Tuesday, 3 April 2018
The Jolly Boy's Outing
Sometimes described as “Beano's”, these trips were meant for an almost exclusively male clientele, and were basically an organised “piss-up.” There would be several, pre-arranged pub stops on the way to the seaside, and plenty of opportunity to visits a few pubs at the final destination as well. For good measure, there would normally be a few crates of bottled beer (nearly always brown ale), stowed away at the back of the coach.
Whilst not quite in the same vein as these legendary “Beano’s”, for the past 12 years, West Kent CAMRA have run an annual trip to Margate in order to visit the town’s long-standing beer festival, “Planet Thanet”. Train is the preferred means of travel, rather than coach, and there are no crates of brown ale hidden away in the guard’s van either, but apart from that these trips are similar, in spirit at least, to the Jolly Boy’s Outings of yester-year.

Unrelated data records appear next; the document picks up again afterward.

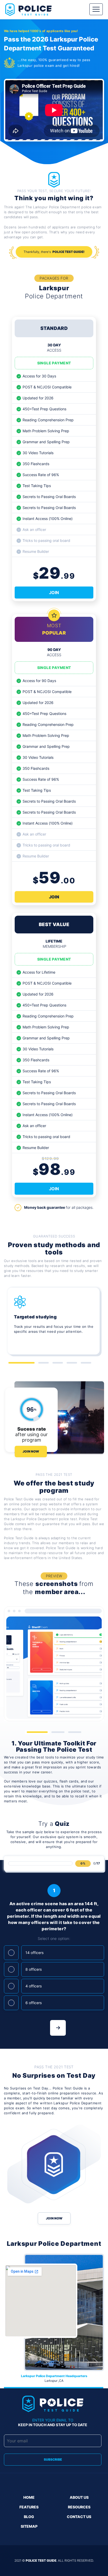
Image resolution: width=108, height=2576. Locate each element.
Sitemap (29, 2526)
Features (29, 2507)
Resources (79, 2507)
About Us (79, 2497)
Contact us (79, 2516)
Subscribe (53, 2459)
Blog (29, 2516)
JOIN (54, 592)
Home (29, 2497)
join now (54, 2218)
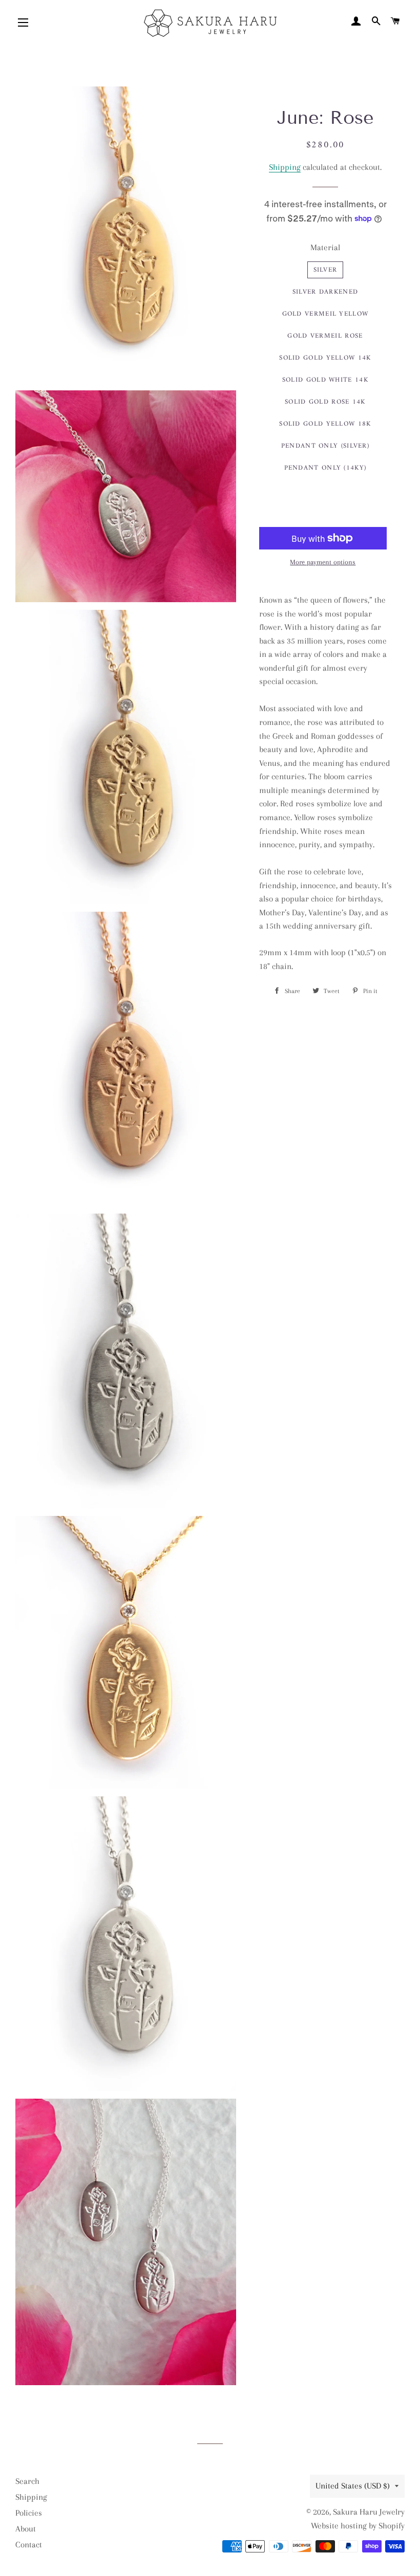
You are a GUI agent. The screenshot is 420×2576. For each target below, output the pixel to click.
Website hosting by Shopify (358, 2525)
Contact (28, 2544)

This now annual pilgrimage to the seaside always takes place on Good Friday, which is the opening day of the festival. This is unfortunate for me as the Planet Thanet trip invariably clashes with Maidstone CAMRA’s annual ramble, and for me, walking through the Kent countryside, during early spring, to a nice country pub, in the company of old friends, always wins out over being stuck in a hall sampling half after half of too many similar-tasting beers.
That was until the rains came, for as I wrote in the previous post, deluge after deluge have left our fields totally sodden and many footpaths virtually impassable. There was nothing else to do, but bite the bullet and join my CAMRA friends on their trip “Down to Margate”. I enjoyed the train ride down to the coast and had a rather smug feeling as I surveyed the water-logged fields from the comfort of our nice dry carriage. We had to change trains at both Ashford and Ramsgate, and it was at the latter that we noticed plenty of other fellow travellers were heading for the same destination as us. (CAMRA members can usually be spotted a mile off!).

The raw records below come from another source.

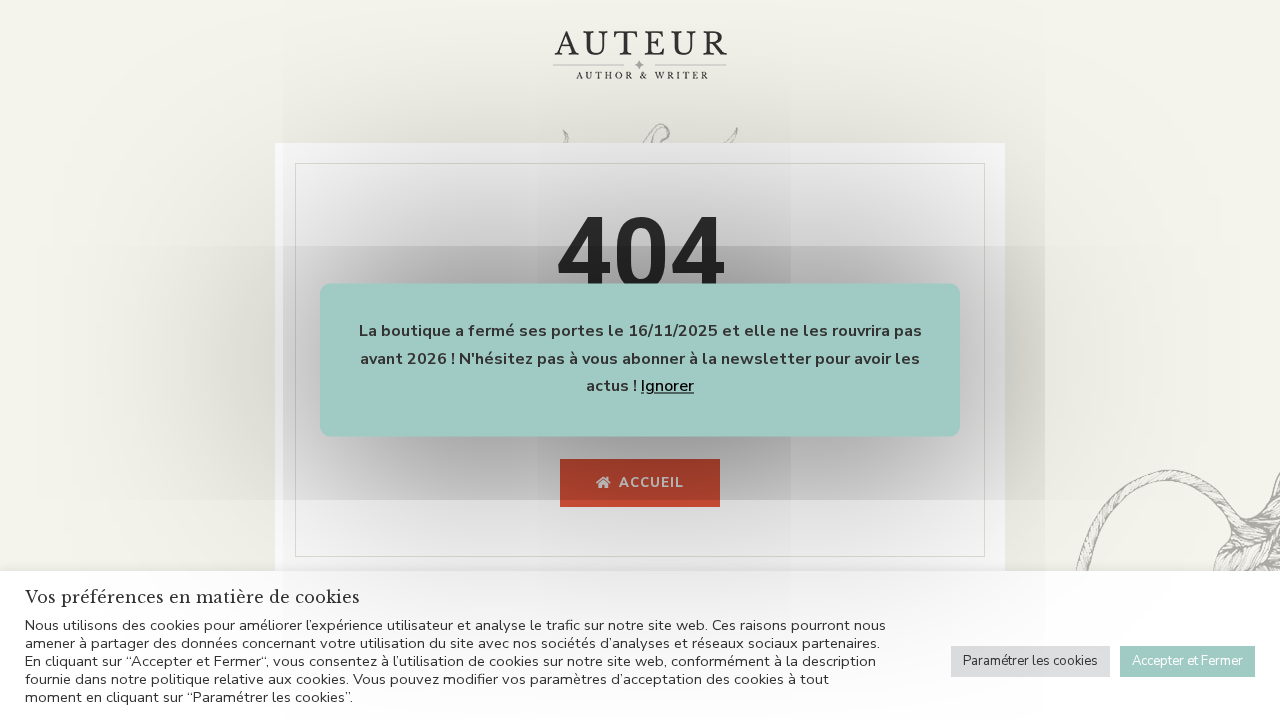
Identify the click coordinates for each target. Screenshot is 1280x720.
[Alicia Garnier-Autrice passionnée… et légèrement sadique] (640, 55)
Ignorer (667, 387)
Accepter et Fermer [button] (1187, 661)
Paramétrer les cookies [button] (1030, 661)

The event followed the pattern of many other CAMRA festivals, with a refundable, souvenir glass to drink from and tokens to be used in exchange for beer at the bars. After providing ourselves with both we grabbed a table in the quieter of the two halls. I must add here that I was just following my companions who seem to have turned their attendance at Planet Thanet into a finely-tuned, well-oiled art.
Now comes the confession; I have really gone off beer festivals, so after splashing out on my train fare and spending the best art of two hours travelling, you’d be entitles to ask, what the hell was I doing there? I asked that question myself, but if truth be known I had gone along to Planet Thanet primarily for the company of friends and the experience of visiting a corner of Kent I don’t often get to.
It would have been rude not to have indulged in a few beers though, so I got stuck in, starting off on some of the weaker pale beers, before switching to some of the darker and stronger porters. The beers which really stood out for me were on the pale side: Five Points Pale 4.4% from Five Points Brewing of Hackney and Hurricane Jack 4.4% from Fyne Ales, plus Clwydian Black Porter 4.7% from Hafod Brewery, Rabbie’s Porter 4.3% from Ayr Brewery and 1872 Porter 6.5% from Elland Brewery. The latter three were all dark ales, in case you hadn’t guessed.
We huddled together in the shelter of a shop doorway, enjoying our excellent fish supper, before calling in for one last beer at what is probably the town’s best known micro-pub. The Fez opened in December 2015 in a former shop, and is furnished with a mixture of high and low tables and some raised bench seating. Virtually every inch of wall and indeed ceiling space is covered with various brewery and fairground memorabilia.
The place was absolutely heaving, but fortunately we managed to grab a table by the door, just as the occupants were leaving. I believe I had a glass of Gadd’s Dog Bolter Porter, but it was getting late in the day, so I can’t really be sure. The journey back to Tonbridge was uneventful, and I even managed to avoid falling asleep, but next year, unless we have repeat performance of this year’s deluge, I shall be off rambling again.
Before finishing, I would like to thank my companions for their company and good humour. No need to name names, they all know who they are.